食品添加物の中に亜硫酸ナトリウムの表示を見てもピンときませんが、
栗むし羊かんのように<漂白剤>とあると、
即座に洗濯物や食器類等の渋抜きを思い出し、ギョッとなります。

新聞で<ポケットに一冊>という見出しで
安部司さんの「何を食べたらいいの?」を紹介していました。以下はその要約。

<手軽で、おいしそうで、長持ちする食品。これは消費者の味方のように思えるが、
それが添加物を増やすことをご存知でしたか?>の、取材者の書き出しで始まる。

<安い霜降り肉は、赤肉に乳化した牛の脂を注射器で打ったもの。三拍子そろった加工食品の多くは添加物まみれという。一般に使われている添加物は、使用が許されているものばかりだから、ただちに健康に影響はないらしいが本書でその作り方を紹介されるとげんなりする。たとえば、ある漬物の場合、塩漬けで保管され黒ずんだ茶色になった野菜を塩抜きした後、漂白剤でまっ白にし、タール系の色素(合成着色料)で、たくあんの色、山菜の色などに染め、うま味調味料、酸味料、甘味料などで味付けする。
安さ、便利さ、見た目のよさを求めたいとは思ったが、漂白剤をもとめたわけではない、と思う人もいるだろう。
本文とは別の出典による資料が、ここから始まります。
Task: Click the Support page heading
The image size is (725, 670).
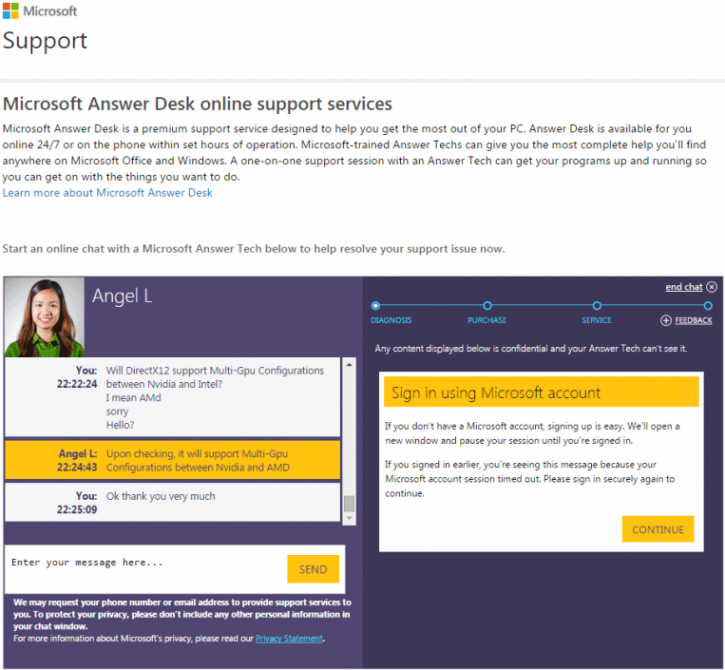Action: (45, 41)
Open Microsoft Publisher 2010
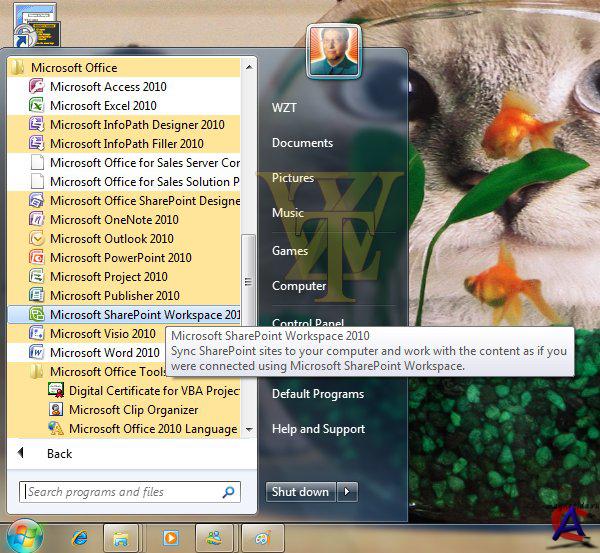The height and width of the screenshot is (553, 600). click(114, 296)
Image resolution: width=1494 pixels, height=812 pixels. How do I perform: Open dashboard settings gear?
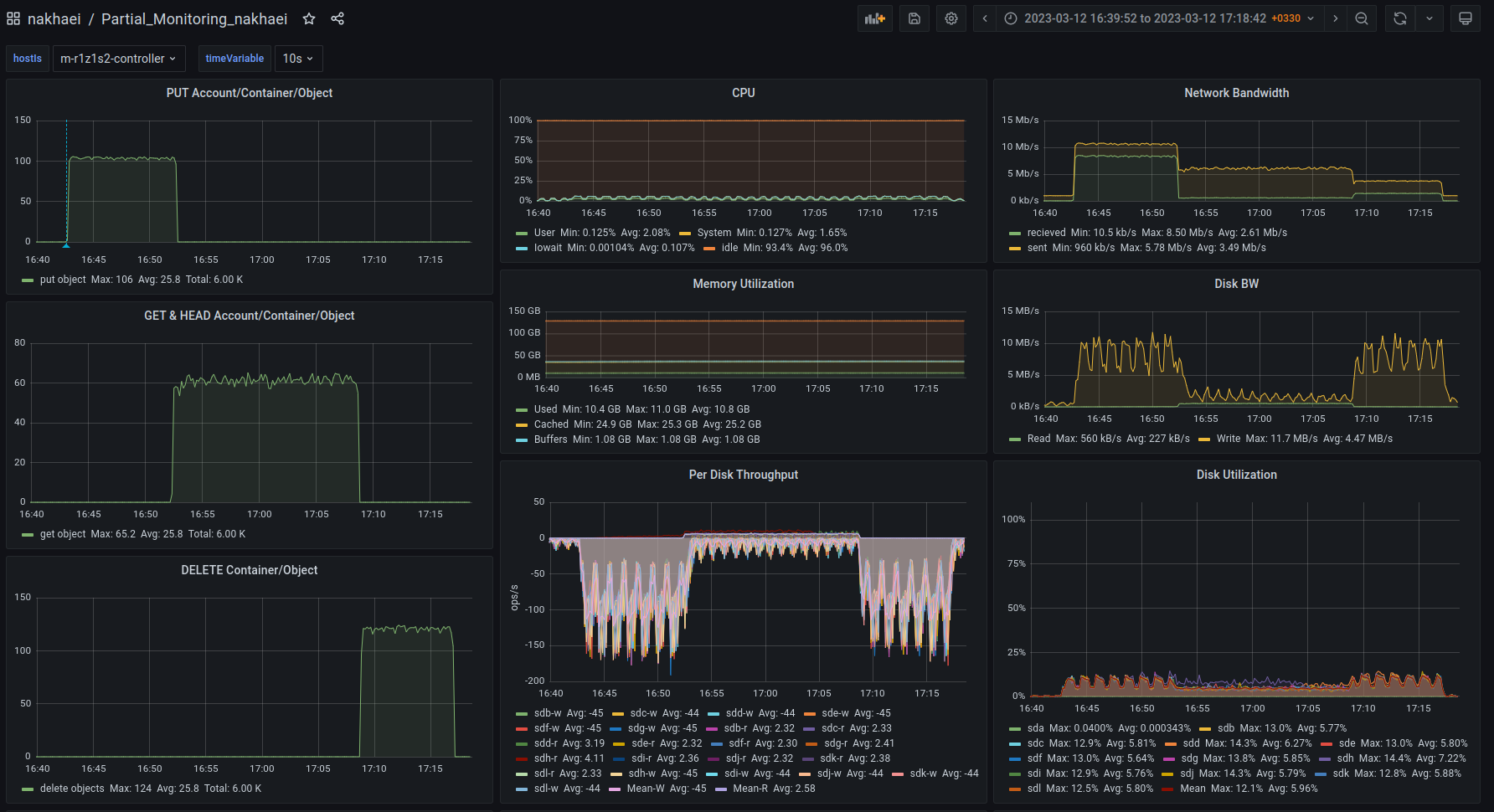pos(951,18)
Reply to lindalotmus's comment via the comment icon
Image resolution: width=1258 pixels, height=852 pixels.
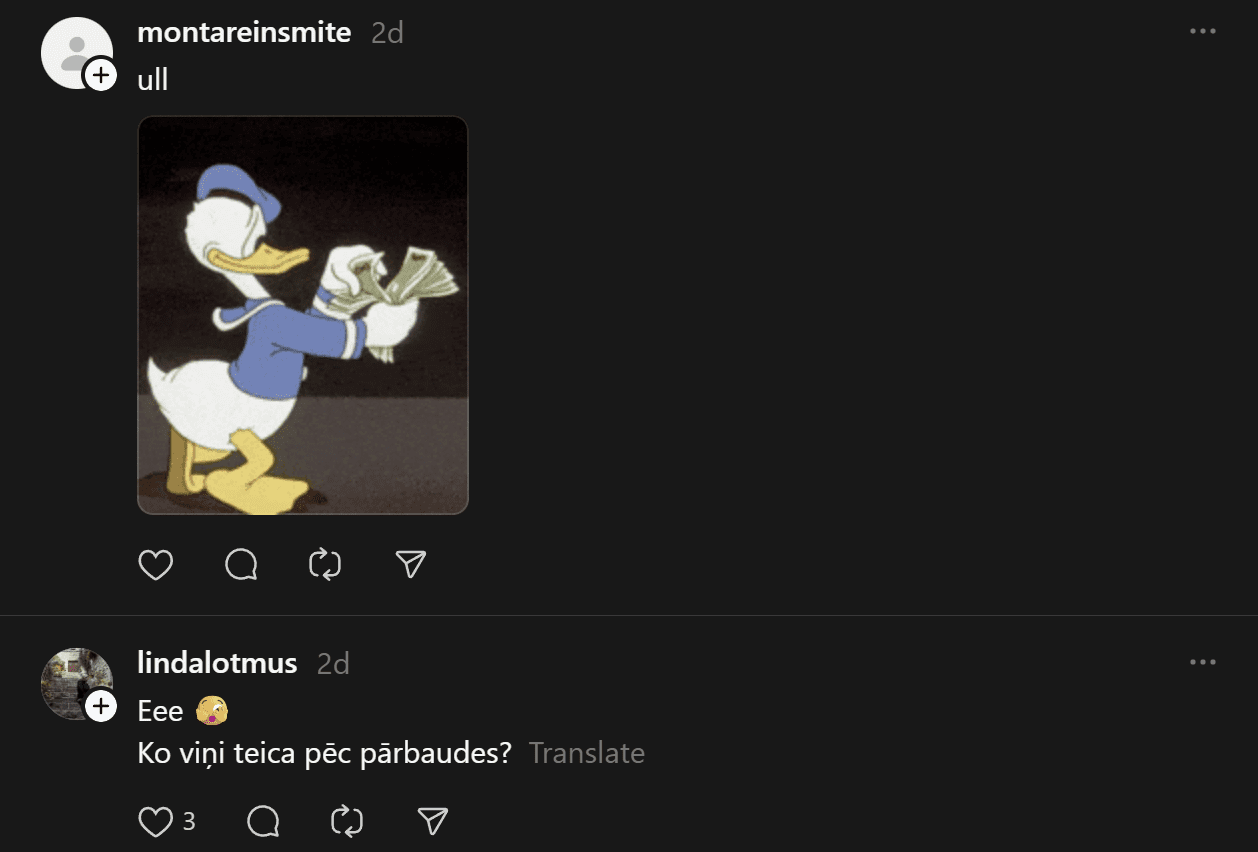tap(263, 822)
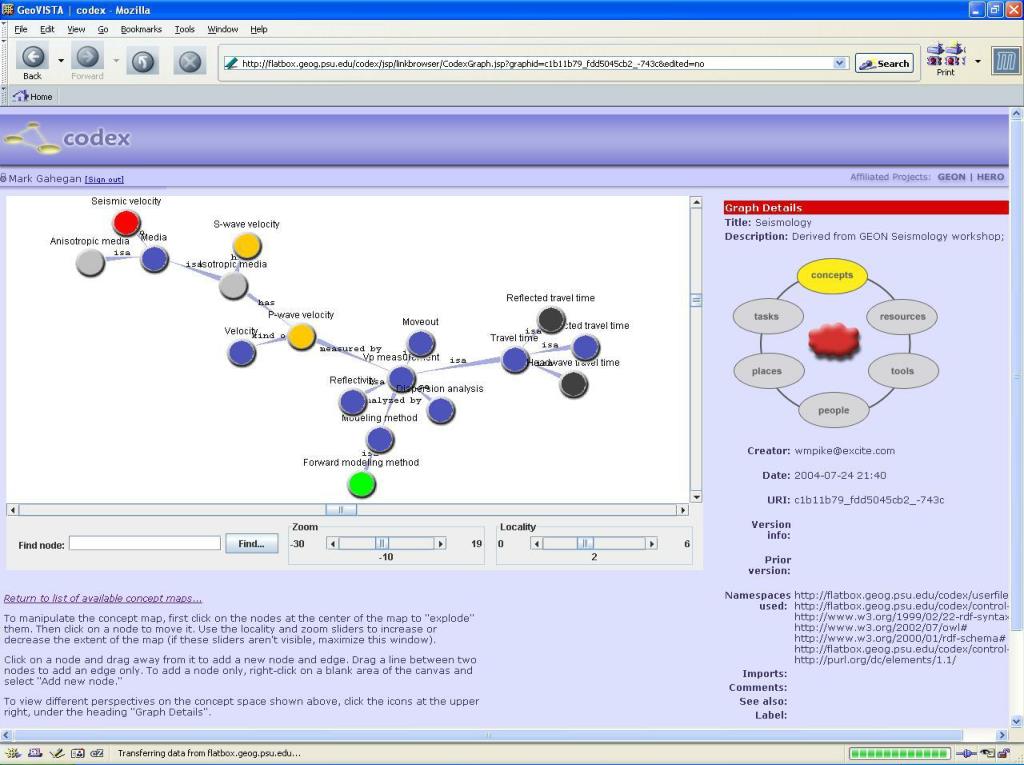Screen dimensions: 1024x765
Task: Click the Zoom slider handle
Action: tap(381, 543)
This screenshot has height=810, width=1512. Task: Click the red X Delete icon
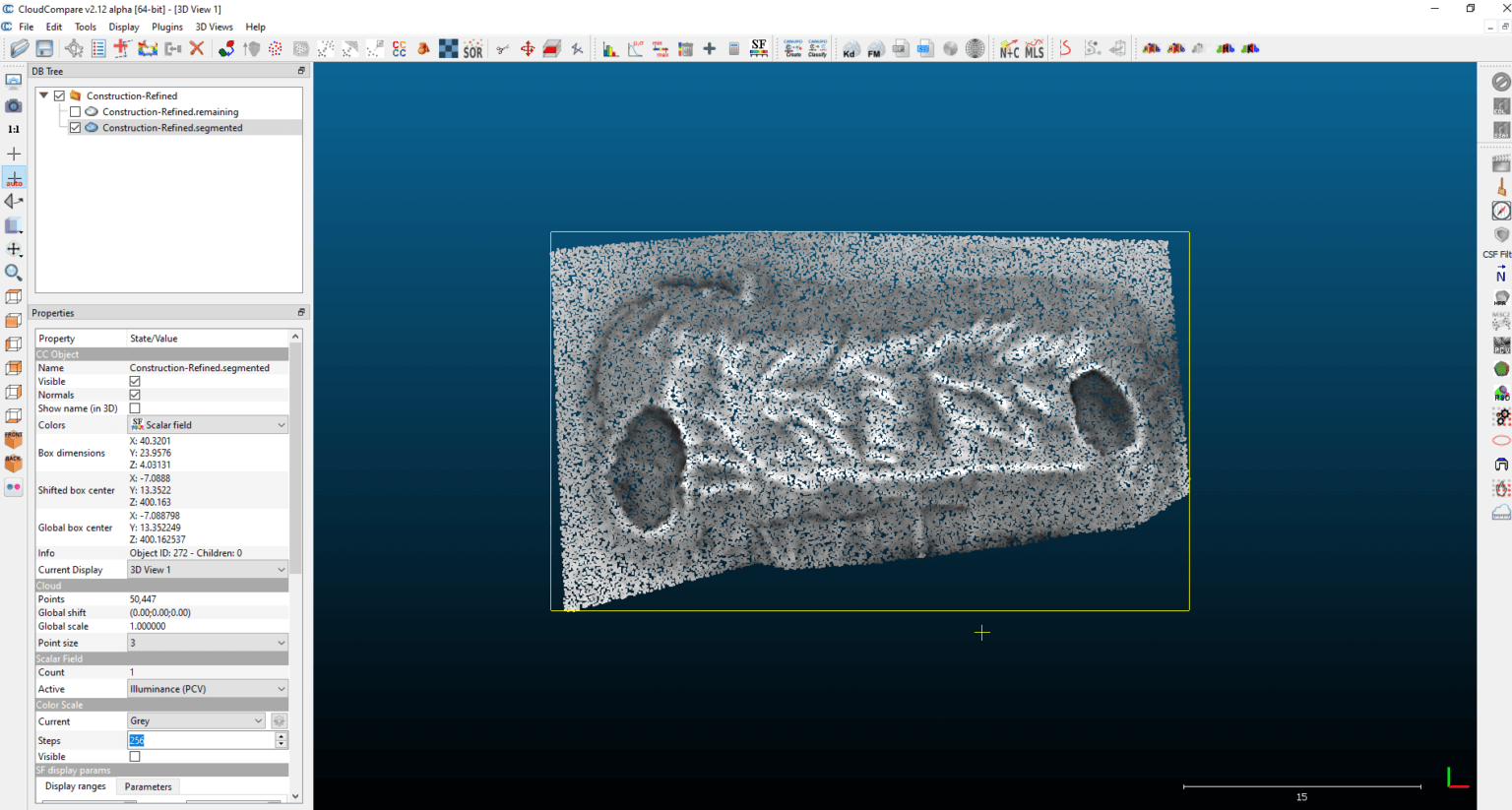coord(197,48)
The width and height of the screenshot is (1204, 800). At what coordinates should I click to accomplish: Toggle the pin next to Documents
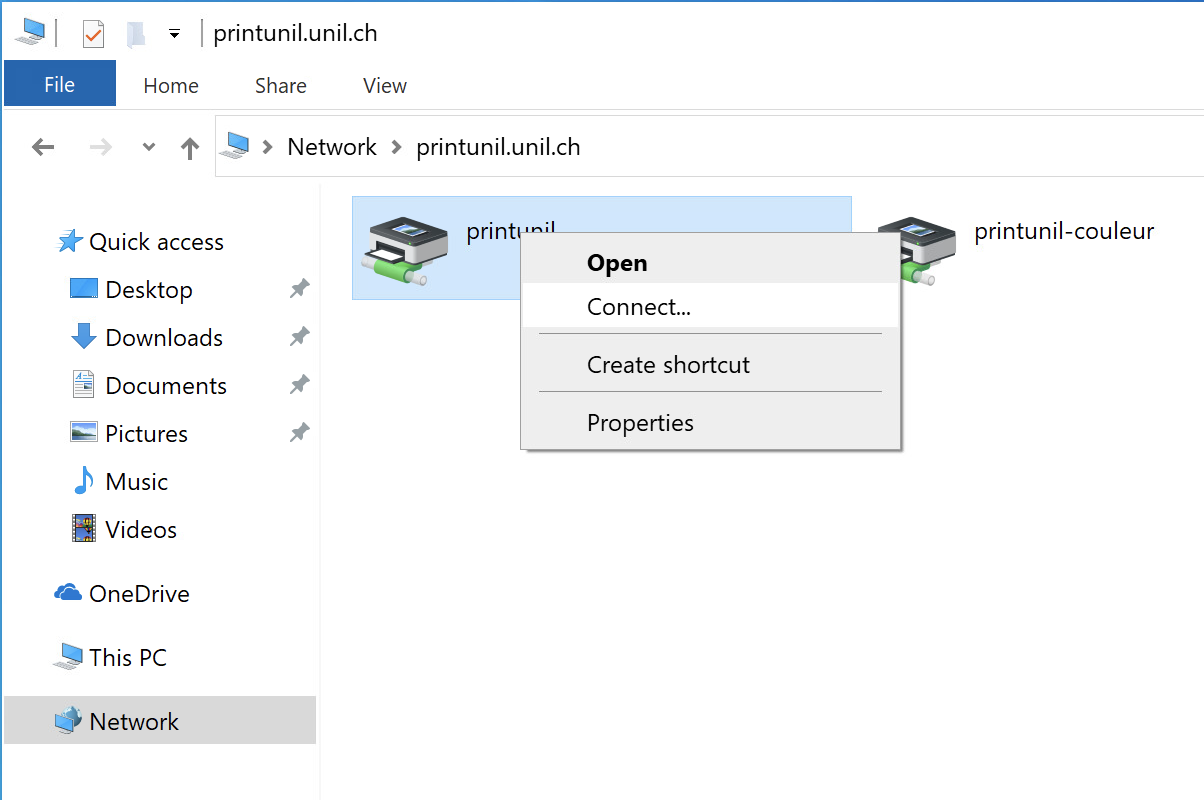[299, 386]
食の裏側を覗くと、人間の欲望の果てまで見えてくる>
と結んでいます。

わたしは野沢菜のつけものが大好きですが、
子どものころ食べていたものはまさに<黒ずんだ茶色になった野菜>でした。
今、スーパーに並んでいる野沢菜は目に鮮やかな緑色です。
以前、購入時の添加物チエックの際には、不安を感じるものはありませんでした。
それでも、きれいすぎる色合いに疑問が残り、いつしか買わなくなりました。
スーパーでも茶色の野沢漬を見たこともありますが、
今は自分で作る漬物で間に合わせています。

一般に使われている添加物は使用が許可されているものばかりだからと
新聞にはありましたが、
食品添加物の使用許可が他国より日本はかなり緩いと感じている身には、
そもそもお上の太鼓判があまり信用できないので厄介です。

健康にただちに問題はないとあっても、
簡単で便利な添加物まみれの食品を長年取り続けるとどうなるのでしょう。
癌(がん)発病が他の先進国に比べて日本は多いと聞いています。
昔は聞かなかったような病名も数々あります。

ひょっとしたらと気になっています。